--- Given request ---
Please return everything from the line that contains "You are a computer-use" down to the line that contains "click(x=501, y=360)", both of those lines included, in the same words as in the listing. Leave out the pictures.

--- Data provided ---
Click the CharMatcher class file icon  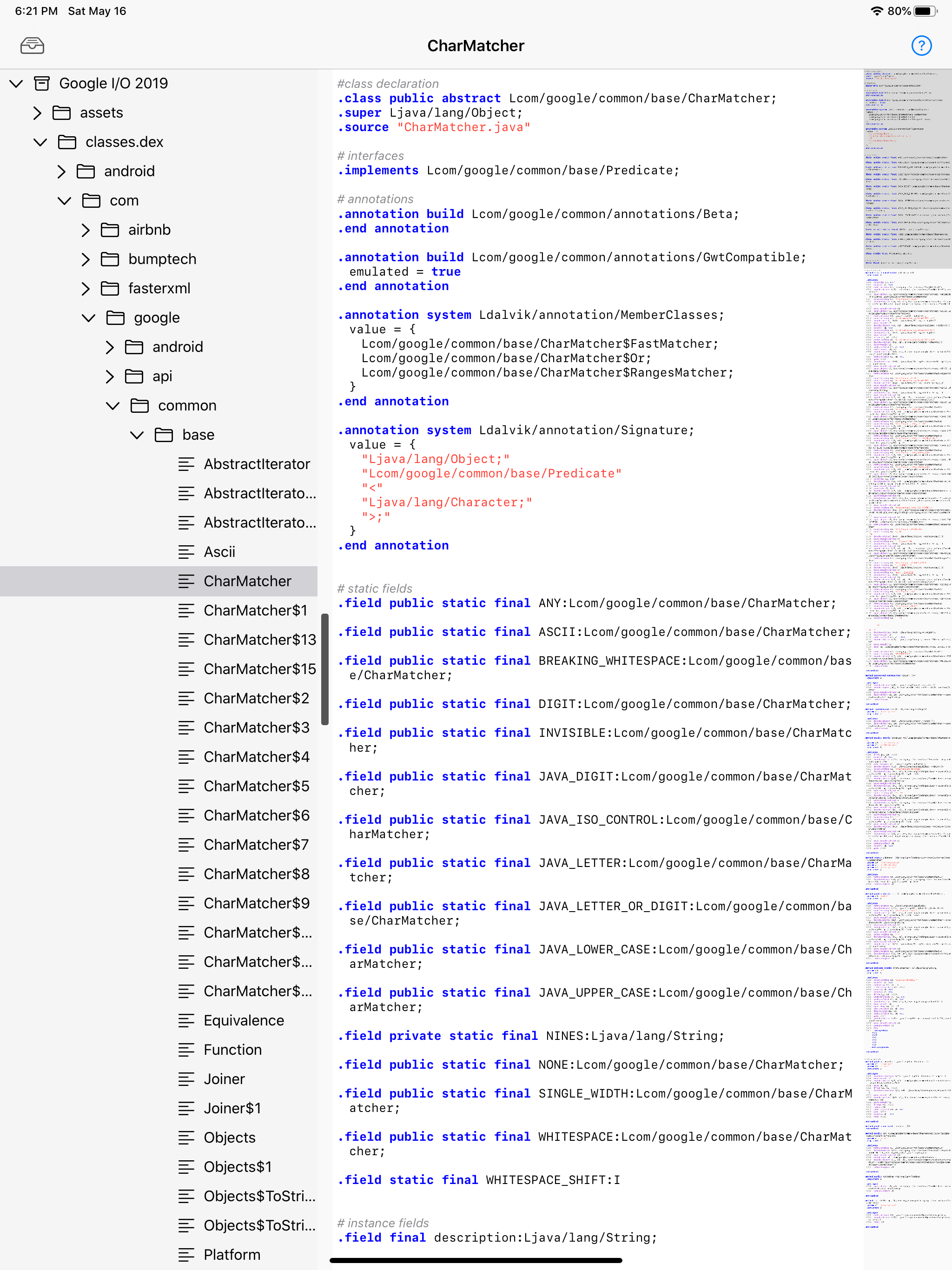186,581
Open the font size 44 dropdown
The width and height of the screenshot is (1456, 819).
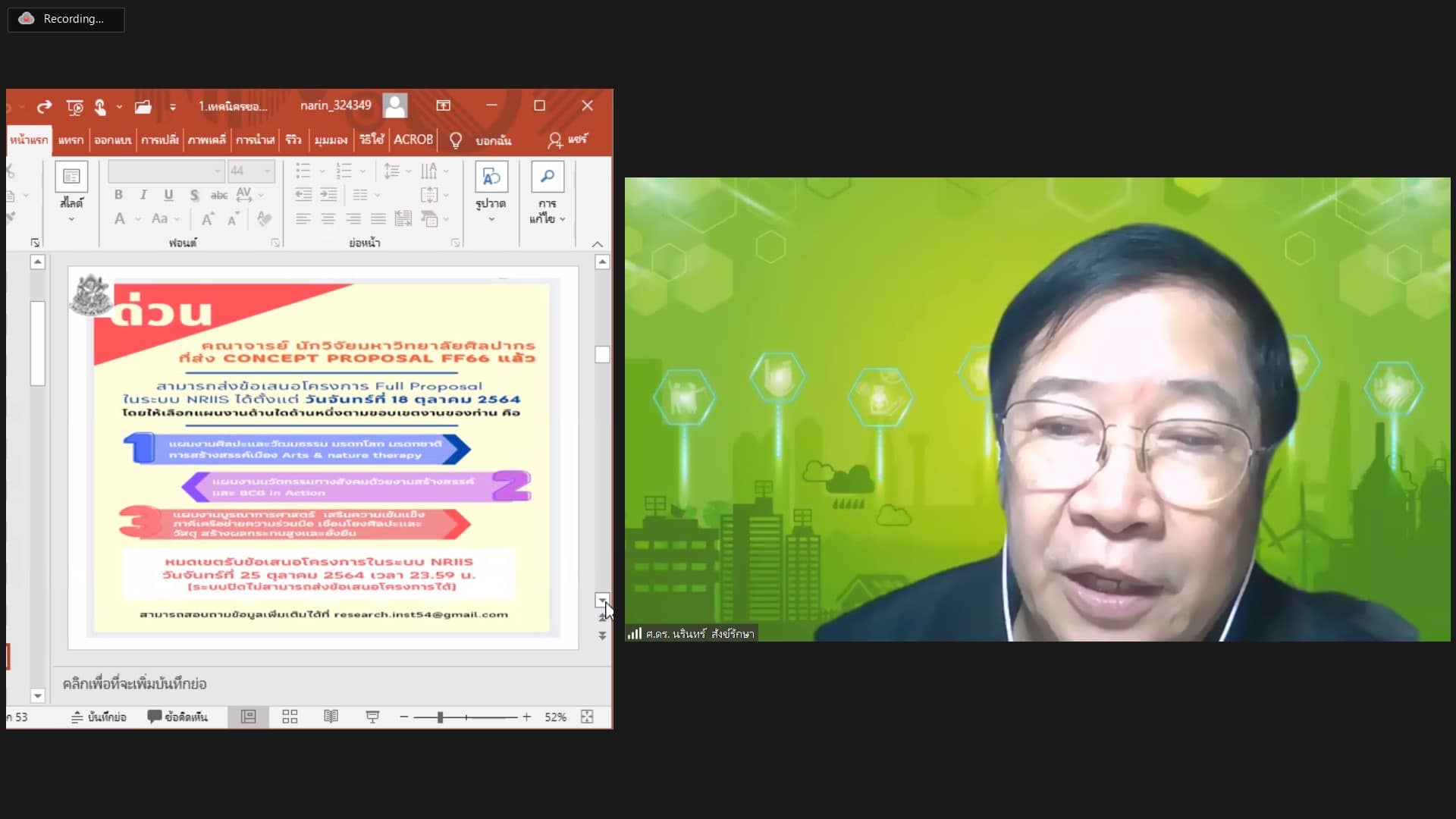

---

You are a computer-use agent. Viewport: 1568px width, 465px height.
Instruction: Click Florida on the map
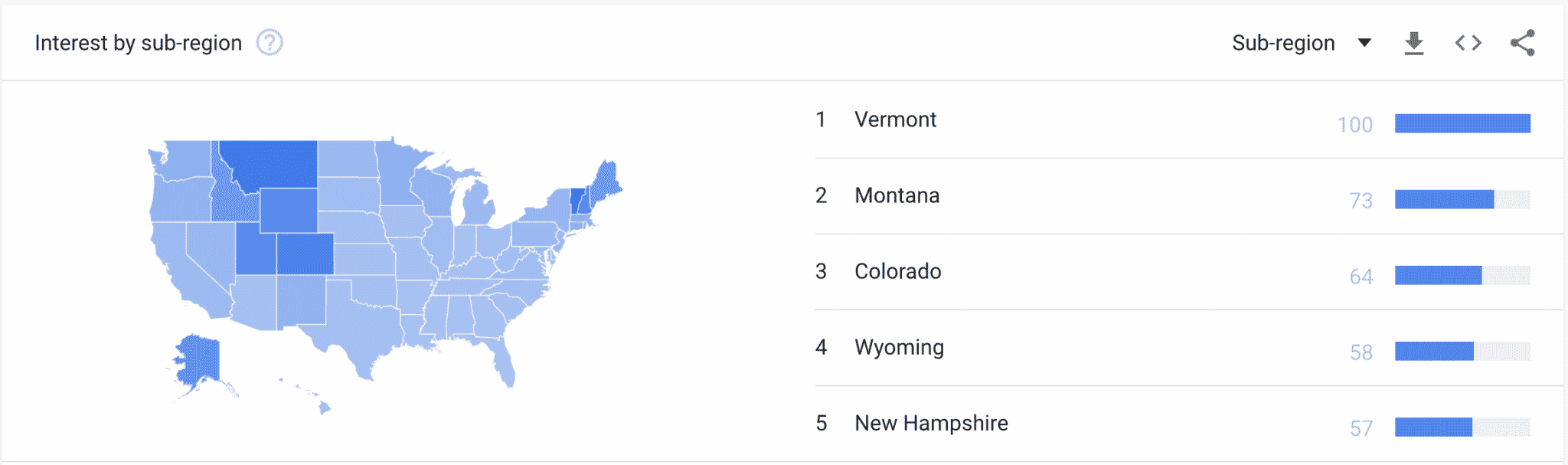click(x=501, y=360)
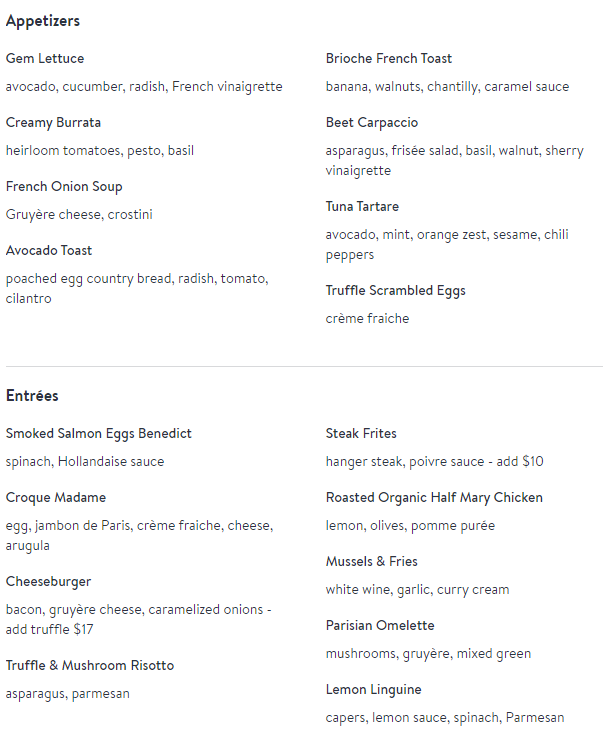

--- Correct output ---
You are a computer-use agent. Viewport: 1568px width, 465px height.
Instruction: Click Florida on the map
click(x=501, y=360)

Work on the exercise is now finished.